We audit accessible websites for a living. We run axe-core on hundreds of projects a year. We also pair NVDA and JAWS with real user testing. And we see the same gap every single time: axe-core passes. The site fails in a screen reader.

This is not a failure of axe-core. Axe-core does what it was built to do — verify that ARIA attributes exist, that heading hierarchy is logical, that buttons have accessible names. Automated testing tools catch approximately 30–40% of accessibility issues [1]. The automated scanner inspects markup. It does not experience the site the way a screen reader user does.

Axe-core catches the low-hanging fruit with zero human effort. That is worth running in CI. The remaining 60–70% of failures — the inverse of the programmatically detectable slice [1] — require manual testing. You can focus that effort on the five tests below rather than exhaustive page audits. These are the tests that no automated scanner can replicate, and why they matter.

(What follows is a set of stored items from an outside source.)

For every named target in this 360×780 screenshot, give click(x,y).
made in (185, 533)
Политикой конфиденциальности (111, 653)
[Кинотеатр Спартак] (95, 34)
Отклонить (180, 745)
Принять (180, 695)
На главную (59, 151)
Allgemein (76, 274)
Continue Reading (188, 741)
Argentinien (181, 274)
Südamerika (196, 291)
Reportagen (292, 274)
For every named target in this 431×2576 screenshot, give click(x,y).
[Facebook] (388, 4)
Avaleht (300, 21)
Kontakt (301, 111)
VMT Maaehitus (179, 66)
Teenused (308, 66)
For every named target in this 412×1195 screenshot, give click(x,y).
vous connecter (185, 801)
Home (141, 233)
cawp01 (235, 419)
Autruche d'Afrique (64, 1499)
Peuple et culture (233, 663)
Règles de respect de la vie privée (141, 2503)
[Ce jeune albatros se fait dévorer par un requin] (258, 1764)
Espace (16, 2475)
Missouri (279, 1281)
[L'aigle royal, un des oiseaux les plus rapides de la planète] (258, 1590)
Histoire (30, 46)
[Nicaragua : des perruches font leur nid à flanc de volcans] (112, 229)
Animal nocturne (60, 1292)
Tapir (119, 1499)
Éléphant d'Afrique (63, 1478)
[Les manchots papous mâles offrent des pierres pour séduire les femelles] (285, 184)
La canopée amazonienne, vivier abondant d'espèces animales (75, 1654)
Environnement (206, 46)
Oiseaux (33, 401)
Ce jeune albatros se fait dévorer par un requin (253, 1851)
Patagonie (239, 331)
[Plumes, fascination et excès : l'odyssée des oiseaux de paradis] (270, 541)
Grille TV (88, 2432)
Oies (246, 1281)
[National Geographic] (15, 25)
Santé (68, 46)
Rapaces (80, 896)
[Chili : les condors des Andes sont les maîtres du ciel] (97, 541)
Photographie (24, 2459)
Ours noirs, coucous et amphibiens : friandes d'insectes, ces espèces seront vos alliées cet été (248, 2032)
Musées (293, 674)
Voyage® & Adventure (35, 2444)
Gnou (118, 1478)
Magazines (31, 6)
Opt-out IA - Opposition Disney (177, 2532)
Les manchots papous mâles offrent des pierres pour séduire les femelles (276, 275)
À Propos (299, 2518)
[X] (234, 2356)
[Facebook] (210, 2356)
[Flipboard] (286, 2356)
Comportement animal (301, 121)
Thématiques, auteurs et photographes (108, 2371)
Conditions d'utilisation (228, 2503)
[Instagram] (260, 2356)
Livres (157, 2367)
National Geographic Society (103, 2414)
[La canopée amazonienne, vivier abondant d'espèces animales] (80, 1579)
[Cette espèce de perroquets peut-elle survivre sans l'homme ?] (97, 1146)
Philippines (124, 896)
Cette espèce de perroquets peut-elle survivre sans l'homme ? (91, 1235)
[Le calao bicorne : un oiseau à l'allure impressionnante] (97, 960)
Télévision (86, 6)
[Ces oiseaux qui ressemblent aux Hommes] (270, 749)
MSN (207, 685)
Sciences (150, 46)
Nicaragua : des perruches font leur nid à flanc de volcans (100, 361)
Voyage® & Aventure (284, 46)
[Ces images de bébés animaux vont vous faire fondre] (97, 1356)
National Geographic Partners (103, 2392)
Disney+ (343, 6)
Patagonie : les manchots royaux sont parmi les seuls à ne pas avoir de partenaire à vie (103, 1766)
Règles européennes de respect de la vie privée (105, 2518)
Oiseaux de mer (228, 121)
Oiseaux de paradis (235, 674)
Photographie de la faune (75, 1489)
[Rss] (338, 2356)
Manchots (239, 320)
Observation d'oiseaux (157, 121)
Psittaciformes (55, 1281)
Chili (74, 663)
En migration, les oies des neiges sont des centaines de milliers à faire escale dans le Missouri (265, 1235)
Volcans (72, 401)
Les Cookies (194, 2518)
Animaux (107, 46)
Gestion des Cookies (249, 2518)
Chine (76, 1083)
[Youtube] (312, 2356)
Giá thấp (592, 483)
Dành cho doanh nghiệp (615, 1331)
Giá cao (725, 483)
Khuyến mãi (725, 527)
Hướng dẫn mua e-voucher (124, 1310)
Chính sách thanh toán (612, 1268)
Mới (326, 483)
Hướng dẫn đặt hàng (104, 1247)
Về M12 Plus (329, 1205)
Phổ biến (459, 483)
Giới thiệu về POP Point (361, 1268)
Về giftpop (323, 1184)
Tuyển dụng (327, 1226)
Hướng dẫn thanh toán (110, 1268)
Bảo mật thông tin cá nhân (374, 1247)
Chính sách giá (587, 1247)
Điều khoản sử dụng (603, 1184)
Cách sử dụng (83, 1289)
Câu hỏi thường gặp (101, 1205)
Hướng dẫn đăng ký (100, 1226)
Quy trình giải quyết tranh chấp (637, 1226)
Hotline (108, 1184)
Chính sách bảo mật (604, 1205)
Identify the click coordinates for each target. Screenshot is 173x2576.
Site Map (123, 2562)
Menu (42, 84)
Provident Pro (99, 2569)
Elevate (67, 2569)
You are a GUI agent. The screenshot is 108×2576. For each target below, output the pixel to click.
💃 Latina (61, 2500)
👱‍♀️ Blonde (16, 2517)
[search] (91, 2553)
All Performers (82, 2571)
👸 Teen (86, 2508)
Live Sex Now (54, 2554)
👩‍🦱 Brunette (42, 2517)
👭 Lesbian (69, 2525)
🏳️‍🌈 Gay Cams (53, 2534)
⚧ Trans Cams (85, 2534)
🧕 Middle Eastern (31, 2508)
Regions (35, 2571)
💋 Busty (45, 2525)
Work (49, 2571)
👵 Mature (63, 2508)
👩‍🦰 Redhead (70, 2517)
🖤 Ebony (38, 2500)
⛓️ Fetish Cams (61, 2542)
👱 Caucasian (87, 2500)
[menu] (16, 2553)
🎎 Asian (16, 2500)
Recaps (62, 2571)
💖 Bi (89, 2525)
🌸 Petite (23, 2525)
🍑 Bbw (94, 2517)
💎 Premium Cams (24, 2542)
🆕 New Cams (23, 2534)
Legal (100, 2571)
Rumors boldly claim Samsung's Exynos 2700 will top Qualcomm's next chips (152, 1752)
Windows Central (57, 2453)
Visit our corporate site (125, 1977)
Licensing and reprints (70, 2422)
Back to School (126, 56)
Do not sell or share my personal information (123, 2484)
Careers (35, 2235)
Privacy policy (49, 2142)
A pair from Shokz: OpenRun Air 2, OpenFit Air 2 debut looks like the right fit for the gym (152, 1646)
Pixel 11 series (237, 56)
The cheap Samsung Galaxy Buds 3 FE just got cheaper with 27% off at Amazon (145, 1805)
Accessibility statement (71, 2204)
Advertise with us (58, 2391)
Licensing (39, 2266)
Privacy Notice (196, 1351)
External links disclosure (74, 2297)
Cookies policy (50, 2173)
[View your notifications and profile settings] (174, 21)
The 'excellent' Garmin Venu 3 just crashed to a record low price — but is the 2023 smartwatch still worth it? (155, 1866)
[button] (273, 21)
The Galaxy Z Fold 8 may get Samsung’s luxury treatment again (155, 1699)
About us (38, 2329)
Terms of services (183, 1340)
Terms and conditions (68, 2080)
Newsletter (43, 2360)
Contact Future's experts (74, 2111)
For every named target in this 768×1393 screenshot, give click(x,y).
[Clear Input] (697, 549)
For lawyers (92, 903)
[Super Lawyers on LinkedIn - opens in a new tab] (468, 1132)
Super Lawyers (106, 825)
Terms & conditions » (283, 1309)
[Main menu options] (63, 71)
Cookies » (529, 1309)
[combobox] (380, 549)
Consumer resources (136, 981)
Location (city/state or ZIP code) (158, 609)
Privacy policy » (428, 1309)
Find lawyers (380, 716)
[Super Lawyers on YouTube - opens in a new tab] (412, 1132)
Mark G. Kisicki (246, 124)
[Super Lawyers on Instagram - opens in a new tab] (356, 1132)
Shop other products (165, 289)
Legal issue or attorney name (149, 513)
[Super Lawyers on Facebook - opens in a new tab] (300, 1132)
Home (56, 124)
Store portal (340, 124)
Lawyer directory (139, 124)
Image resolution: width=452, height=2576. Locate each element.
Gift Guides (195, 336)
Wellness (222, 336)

1. Verify dynamic content updates announce correctly

We set up a notification system. A button triggers a request. The server responds. New content appears on the page. Axe-core confirms the div has aria-live="polite". The test passes.

Now we open NVDA. We hit the button. We listen. If nothing announces, the user has no idea the request succeeded. The notification might be green. It might say "Saved." The screen reader user hears nothing.

Static analysis cannot test ARIA live regions or interact with controls the way a real screen reader does [3]. Automated tools do not wait for network responses. They do not hear what gets announced and what stays silent. We must run this test manually: trigger the dynamic update, unmute the screen reader, and listen for the announcement. If the user hears nothing, the form is broken — even though axe-core marked it compliant.

2. Test modal focus trap and escape behavior

We see modals all the time. They have role="dialog". They have aria-modal="true". Axe flags zero issues.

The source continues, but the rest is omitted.